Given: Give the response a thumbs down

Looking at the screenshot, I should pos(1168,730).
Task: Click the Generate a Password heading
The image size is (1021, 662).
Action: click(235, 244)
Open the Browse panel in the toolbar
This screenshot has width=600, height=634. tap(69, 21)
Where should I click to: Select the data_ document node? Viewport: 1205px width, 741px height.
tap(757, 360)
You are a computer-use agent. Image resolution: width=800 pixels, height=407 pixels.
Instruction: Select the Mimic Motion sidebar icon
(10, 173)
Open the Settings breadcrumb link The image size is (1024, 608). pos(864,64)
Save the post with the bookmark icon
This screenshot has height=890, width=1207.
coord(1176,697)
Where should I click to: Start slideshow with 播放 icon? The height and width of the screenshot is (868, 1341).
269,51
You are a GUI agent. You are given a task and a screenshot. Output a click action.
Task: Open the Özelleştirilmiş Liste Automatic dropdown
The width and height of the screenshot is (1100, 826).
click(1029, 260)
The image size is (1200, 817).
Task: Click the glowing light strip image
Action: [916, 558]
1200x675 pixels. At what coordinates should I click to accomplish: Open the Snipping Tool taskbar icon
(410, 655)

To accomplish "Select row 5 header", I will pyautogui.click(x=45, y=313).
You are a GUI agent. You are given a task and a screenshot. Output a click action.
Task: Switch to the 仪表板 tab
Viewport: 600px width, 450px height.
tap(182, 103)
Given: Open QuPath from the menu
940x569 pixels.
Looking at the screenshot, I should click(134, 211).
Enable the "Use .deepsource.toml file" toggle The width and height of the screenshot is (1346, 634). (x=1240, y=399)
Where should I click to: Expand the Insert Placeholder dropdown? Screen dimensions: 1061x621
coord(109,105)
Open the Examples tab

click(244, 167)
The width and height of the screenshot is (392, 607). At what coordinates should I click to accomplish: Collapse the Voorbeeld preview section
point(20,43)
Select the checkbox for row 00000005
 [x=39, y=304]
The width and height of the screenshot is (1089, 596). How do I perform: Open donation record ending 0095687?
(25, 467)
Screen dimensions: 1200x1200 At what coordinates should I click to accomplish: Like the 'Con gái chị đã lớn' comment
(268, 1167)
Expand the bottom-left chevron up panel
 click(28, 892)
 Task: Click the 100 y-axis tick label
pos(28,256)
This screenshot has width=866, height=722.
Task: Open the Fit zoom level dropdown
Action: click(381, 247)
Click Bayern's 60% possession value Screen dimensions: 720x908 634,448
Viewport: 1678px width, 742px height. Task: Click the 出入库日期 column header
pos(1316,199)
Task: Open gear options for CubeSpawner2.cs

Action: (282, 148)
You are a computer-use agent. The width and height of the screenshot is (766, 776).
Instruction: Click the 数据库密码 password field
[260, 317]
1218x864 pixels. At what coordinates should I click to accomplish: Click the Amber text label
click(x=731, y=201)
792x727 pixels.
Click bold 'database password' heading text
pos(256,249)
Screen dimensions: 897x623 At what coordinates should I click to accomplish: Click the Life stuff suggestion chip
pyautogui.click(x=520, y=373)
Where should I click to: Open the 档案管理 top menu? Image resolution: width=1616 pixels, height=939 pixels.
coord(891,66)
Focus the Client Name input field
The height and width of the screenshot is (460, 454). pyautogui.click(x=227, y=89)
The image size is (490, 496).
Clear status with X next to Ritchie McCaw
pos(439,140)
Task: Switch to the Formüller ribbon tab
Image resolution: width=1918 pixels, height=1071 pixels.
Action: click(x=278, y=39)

■ WORK ORDER
Each entry is to be output exactly as it was written.

■ OUTPUT OF THE TASK
Given: Give the response a thumbs down

Looking at the screenshot, I should pos(1168,730).
Task: Click the Generate a Password heading
The image size is (1021, 662).
Action: click(235, 244)
Open the Browse panel in the toolbar
This screenshot has width=600, height=634. tap(69, 21)
Where should I click to: Select the data_ document node? Viewport: 1205px width, 741px height.
tap(757, 360)
You are a computer-use agent. Image resolution: width=800 pixels, height=407 pixels.
Instruction: Select the Mimic Motion sidebar icon
(10, 173)
Open the Settings breadcrumb link The image size is (1024, 608). pos(864,64)
Save the post with the bookmark icon
This screenshot has height=890, width=1207.
coord(1176,697)
Where should I click to: Start slideshow with 播放 icon? The height and width of the screenshot is (868, 1341).
269,51
You are a GUI agent. You are given a task and a screenshot. Output a click action.
Task: Open the Özelleştirilmiş Liste Automatic dropdown
The width and height of the screenshot is (1100, 826).
click(1029, 260)
The image size is (1200, 817).
Task: Click the glowing light strip image
Action: [916, 558]
1200x675 pixels. At what coordinates should I click to accomplish: Open the Snipping Tool taskbar icon
(410, 655)

To accomplish "Select row 5 header", I will pyautogui.click(x=45, y=313).
You are a GUI agent. You are given a task and a screenshot. Output a click action.
Task: Switch to the 仪表板 tab
Viewport: 600px width, 450px height.
tap(182, 103)
Given: Open QuPath from the menu
940x569 pixels.
Looking at the screenshot, I should click(134, 211).
Enable the "Use .deepsource.toml file" toggle The width and height of the screenshot is (1346, 634). (x=1240, y=399)
Where should I click to: Expand the Insert Placeholder dropdown? Screen dimensions: 1061x621
coord(109,105)
Open the Examples tab

click(244, 167)
The width and height of the screenshot is (392, 607). At what coordinates should I click to accomplish: Collapse the Voorbeeld preview section
point(20,43)
Select the checkbox for row 00000005
 [x=39, y=304]
The width and height of the screenshot is (1089, 596). How do I perform: Open donation record ending 0095687?
(25, 467)
Screen dimensions: 1200x1200 At what coordinates should I click to accomplish: Like the 'Con gái chị đã lớn' comment
(268, 1167)
Expand the bottom-left chevron up panel
 click(28, 892)
 Task: Click the 100 y-axis tick label
pos(28,256)
This screenshot has width=866, height=722.
Task: Open the Fit zoom level dropdown
Action: click(381, 247)
Click Bayern's 60% possession value Screen dimensions: 720x908 634,448
Viewport: 1678px width, 742px height. Task: Click the 出入库日期 column header
pos(1316,199)
Task: Open gear options for CubeSpawner2.cs

Action: (282, 148)
You are a computer-use agent. The width and height of the screenshot is (766, 776).
Instruction: Click the 数据库密码 password field
[260, 317]
1218x864 pixels. At what coordinates should I click to accomplish: Click the Amber text label
click(x=731, y=201)
792x727 pixels.
Click bold 'database password' heading text
pos(256,249)
Screen dimensions: 897x623 At what coordinates should I click to accomplish: Click the Life stuff suggestion chip
pyautogui.click(x=520, y=373)
Where should I click to: Open the 档案管理 top menu? Image resolution: width=1616 pixels, height=939 pixels.
coord(891,66)
Focus the Client Name input field
The height and width of the screenshot is (460, 454). pyautogui.click(x=227, y=89)
The image size is (490, 496).
Clear status with X next to Ritchie McCaw
pos(439,140)
Task: Switch to the Formüller ribbon tab
Image resolution: width=1918 pixels, height=1071 pixels.
Action: click(x=278, y=39)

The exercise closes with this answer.